- _Perintah 1_
Ganti "Perempuan" dengan "Wanita" pada tulisan tentang fase hidup, lalu tuliskan kembali bagian dari "Setiap orang punya" sampai dengan "bahan untuk ditanya-tanya.".
- _Perintah 2_
Lanjutkan tulisan tentang fase hidup mulai dari kalimat terakhir yang ditampilkan.
==== Cuplikan Halaman
Saturday, July 22, 2017

Setiap orang punya waktunya masing-masing


Entah mengapa, manusia senang menyekat-nyekat fase hidup seseorang dengan melihat usianya dan jika seseorang sudah melampaui usia tertentu padahal diharapkan sudah mencapai satu tahap di usia tertentu itu dan yang bersangkutan belum mencapainya, maka orang itu dianggap agak aneh atau jadi bahan omongan karena hidupnya "tidak biasa".
Misalnya, menikah. Perempuan kalau sudah lewat 30 tahun dan belum ada tanda-tanda akan menikah, seringnya ditanya-tanya oleh orang-orang di sekitarnya.
"Kok belum ada calonnya sih?"
"Kapan nyusul nih? Kok adiknya udah duluan?"
Laki-laki, kalau kelamaan nganggur atau sudah berkeluarga dan belum dapat kerja, juga jadi bahan untuk ditanya-tanya.
"Sekarang ngapain?"
"Kok belum dapat kerja sih?"
"Kok ngga dapat-dapat kerja? Buka usaha aja kali, Ito..." (Ito: abang dalam Bahasa Batak)
Kalau agak anti mainstream udah ibu-ibu tapi kuliah lagi, di luar negeri pula, maka ngga jarang pertanyaan kayak gini akan muncul.
"Kok kuliah lagi sih?"
"Kok ninggalin anak dan suaminya sih?"
"Nanti suaminya di sana ngapain?"
"Ingat umur lho, udah ngga muda lagi."
Pertanyaan-pertanyaan di atas sih pertanyaan-pertanyaan yang saya terima ketika memutuskan untuk kuliah lagi.
========
==== Data yang Diberikan
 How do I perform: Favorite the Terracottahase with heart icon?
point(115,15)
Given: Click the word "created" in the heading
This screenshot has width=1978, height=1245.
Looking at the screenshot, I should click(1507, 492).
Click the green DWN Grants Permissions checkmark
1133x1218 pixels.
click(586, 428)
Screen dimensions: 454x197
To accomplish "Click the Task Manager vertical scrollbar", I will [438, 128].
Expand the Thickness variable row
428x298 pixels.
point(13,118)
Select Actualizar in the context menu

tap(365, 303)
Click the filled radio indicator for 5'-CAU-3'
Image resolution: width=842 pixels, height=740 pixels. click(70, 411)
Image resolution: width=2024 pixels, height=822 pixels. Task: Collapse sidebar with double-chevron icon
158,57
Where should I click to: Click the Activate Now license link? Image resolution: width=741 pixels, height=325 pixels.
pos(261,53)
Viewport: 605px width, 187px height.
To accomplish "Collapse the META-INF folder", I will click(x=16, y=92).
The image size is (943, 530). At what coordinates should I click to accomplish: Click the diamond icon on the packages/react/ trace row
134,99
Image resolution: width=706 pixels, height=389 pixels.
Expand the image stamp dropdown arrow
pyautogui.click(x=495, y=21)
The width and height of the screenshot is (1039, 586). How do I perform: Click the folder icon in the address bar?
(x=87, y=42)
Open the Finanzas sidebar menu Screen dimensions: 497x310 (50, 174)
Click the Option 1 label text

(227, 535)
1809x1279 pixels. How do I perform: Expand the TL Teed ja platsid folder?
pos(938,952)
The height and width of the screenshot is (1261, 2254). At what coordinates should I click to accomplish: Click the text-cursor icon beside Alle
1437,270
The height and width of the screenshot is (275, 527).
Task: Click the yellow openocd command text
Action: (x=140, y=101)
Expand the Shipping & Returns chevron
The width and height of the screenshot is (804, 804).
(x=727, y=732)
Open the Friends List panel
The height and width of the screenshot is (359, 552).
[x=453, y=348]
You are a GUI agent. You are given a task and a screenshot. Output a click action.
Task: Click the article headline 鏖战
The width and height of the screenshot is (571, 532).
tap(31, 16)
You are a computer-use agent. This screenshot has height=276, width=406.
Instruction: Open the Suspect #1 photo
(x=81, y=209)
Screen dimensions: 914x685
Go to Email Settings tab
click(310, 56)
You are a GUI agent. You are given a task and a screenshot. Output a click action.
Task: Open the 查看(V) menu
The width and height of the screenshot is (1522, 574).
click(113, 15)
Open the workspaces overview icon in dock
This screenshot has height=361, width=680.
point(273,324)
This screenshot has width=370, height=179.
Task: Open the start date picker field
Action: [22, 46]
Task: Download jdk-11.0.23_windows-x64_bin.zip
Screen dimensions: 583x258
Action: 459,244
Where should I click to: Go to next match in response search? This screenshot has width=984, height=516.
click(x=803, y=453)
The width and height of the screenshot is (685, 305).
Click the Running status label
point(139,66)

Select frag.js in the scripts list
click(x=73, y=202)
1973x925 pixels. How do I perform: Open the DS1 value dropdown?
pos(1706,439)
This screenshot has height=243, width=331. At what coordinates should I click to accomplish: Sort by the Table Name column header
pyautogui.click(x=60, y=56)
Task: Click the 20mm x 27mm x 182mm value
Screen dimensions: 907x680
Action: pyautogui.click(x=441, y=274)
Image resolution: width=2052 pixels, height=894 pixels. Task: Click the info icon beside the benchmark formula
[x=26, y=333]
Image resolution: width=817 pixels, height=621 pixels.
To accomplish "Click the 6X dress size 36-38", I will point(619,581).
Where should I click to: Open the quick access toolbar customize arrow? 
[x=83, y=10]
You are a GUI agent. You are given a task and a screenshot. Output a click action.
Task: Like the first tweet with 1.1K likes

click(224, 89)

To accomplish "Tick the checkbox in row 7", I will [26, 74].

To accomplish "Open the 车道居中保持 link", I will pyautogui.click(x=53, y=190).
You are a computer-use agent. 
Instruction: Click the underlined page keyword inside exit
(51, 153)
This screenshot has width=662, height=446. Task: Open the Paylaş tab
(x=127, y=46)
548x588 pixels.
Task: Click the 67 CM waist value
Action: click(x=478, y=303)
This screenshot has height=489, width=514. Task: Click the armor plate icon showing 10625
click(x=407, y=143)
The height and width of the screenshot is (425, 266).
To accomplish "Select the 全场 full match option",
========
- _Jawaban Tertulis 1_
Setiap orang punya waktunya masing-masing


Entah mengapa, manusia senang menyekat-nyekat fase hidup seseorang dengan melihat usianya dan jika seseorang sudah melampaui usia tertentu padahal diharapkan sudah mencapai satu tahap di usia tertentu itu dan yang bersangkutan belum mencapainya, maka orang itu dianggap agak aneh atau jadi bahan omongan karena hidupnya "tidak biasa".
Misalnya, menikah. Wanita kalau sudah lewat 30 tahun dan belum ada tanda-tanda akan menikah, seringnya ditanya-tanya oleh orang-orang di sekitarnya.
"Kok belum ada calonnya sih?"
"Kapan nyusul nih? Kok adiknya udah duluan?"
Laki-laki, kalau kelamaan nganggur atau sudah berkeluarga dan belum dapat kerja, juga jadi bahan untuk ditanya-tanya.

- _Jawaban Tertulis 2_
Padahal ya, fase hidup masing-masing orang itu berbeda-beda. Ada seribu orang, berarti ada seribu cerita kehidupan. Lalu, kita ini semua punya kecenderungan ingin menyempitkan cerita-cerita itu menjadi hanya satu cerita saja: lulus kuliah umur sekian, mulai bekerja umur sekian, menikah umur sekian, punya anak umur sekian, punya rumah sendiri umur sekian. Padahal, hidup seseorang itu tidak selancar itu. Ada yang menikah muda baru lanjut kuliah lagi. Ada yang sudah punya anak dan berhenti bekerja, lalu ketika anaknya besar bekerja lagi. Ada yang kerjanya sudah bagus tapi kemudian dipecat dan butuh waktu lama untuk bekerja lagi. Ada yang nikahnya lambat karena berbagai faktor. Ada banyak cerita yang bervariasi dalam hidup setiap dari kita.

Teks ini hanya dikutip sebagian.